Publié le 30 août 2008 par Menear
Je me suis perdu dans le Peau d'ours d'Henri Calet ces derniers jours. Ce livre qui n'en est pas un, suite sans histoire de petites notes prises au quotidien lors des dernières années de sa vie. Ces fulgurances de quelques phrases, parfois seulement de quelques mots, disséminés sur la page, sont d'une éblouissante douceur. Touchant jusqu'aux derniers paragraphes, poignants à l'extrême. Un livre pour lequel je garde énormément d'affection. Ces quelques extraits éparpillés comme témoins de cette lecture ; lecture parallèle via le carnet bleu (anciennement vert) et la trentaine de page notée comme référence d'où je tire ces citations (l'édition L'imaginaire pour référence).

Section des données
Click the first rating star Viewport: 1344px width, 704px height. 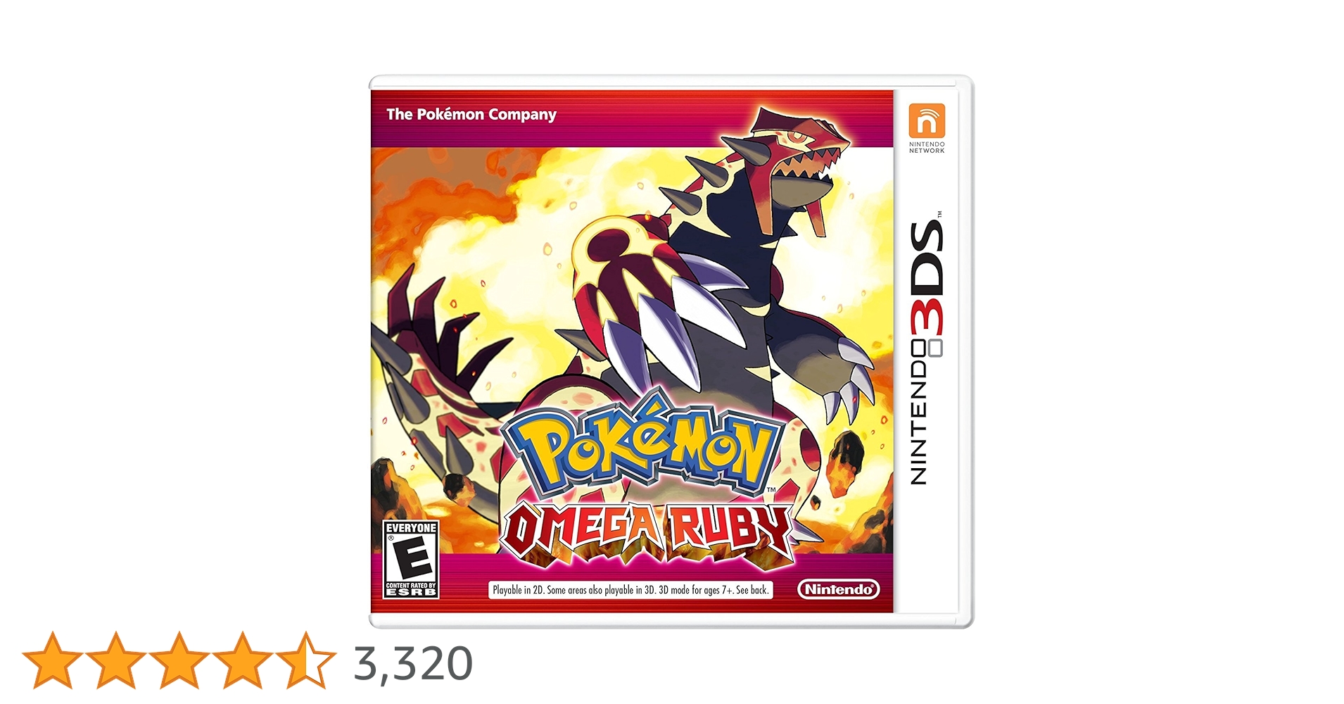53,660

---

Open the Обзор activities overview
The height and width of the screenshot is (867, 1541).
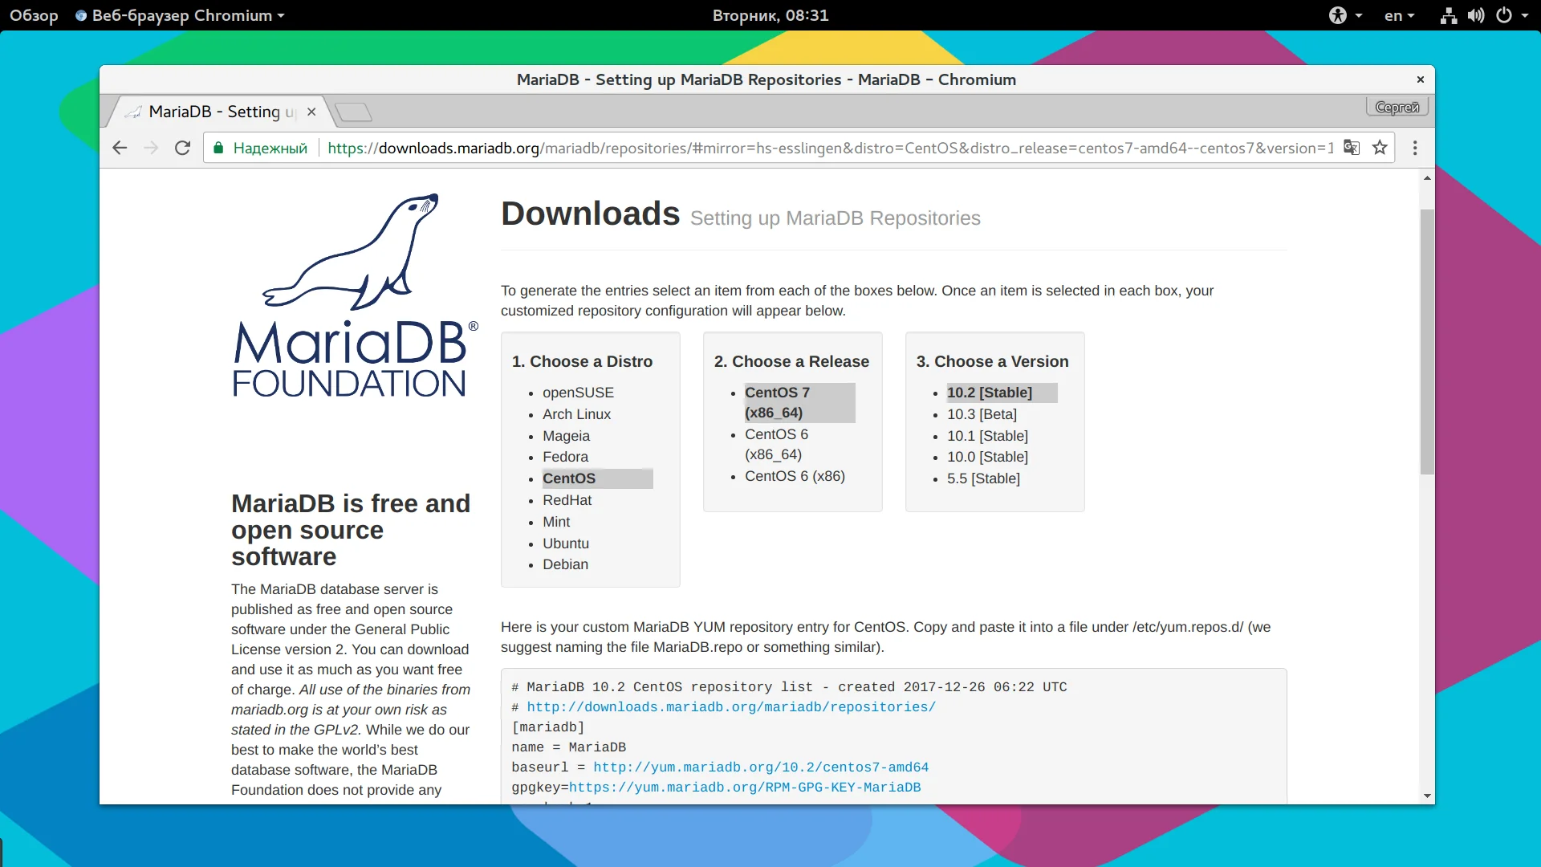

---

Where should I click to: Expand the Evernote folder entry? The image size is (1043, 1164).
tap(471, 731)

Travail demandé
[1] Pouvez-vous transcrire sans rien changer le passage du billet sur Peau d'ours qui commence à « Publié le 30 » et se termine à « L'imaginaire pour référence). » ?
[2] Pouvez-vous extraire mot pour mot les lignes de données, en commençant par celle qui contient « Where should I » et en terminant par celle qui contient « tap(471, 731) », ces deux lignes comprises ?
Le billet et les lignes de données sont deux matériaux distincts.

Résultats de l'exercice
[1]
Publié le 30 août 2008 par Menear
Je me suis perdu dans le Peau d'ours d'Henri Calet ces derniers jours. Ce livre qui n'en est pas un, suite sans histoire de petites notes prises au quotidien lors des dernières années de sa vie. Ces fulgurances de quelques phrases, parfois seulement de quelques mots, disséminés sur la page, sont d'une éblouissante douceur. Touchant jusqu'aux derniers paragraphes, poignants à l'extrême. Un livre pour lequel je garde énormément d'affection. Ces quelques extraits éparpillés comme témoins de cette lecture ; lecture parallèle via le carnet bleu (anciennement vert) et la trentaine de page notée comme référence d'où je tire ces citations (l'édition L'imaginaire pour référence).

[2]
Where should I click to: Expand the Evernote folder entry? The image size is (1043, 1164).
tap(471, 731)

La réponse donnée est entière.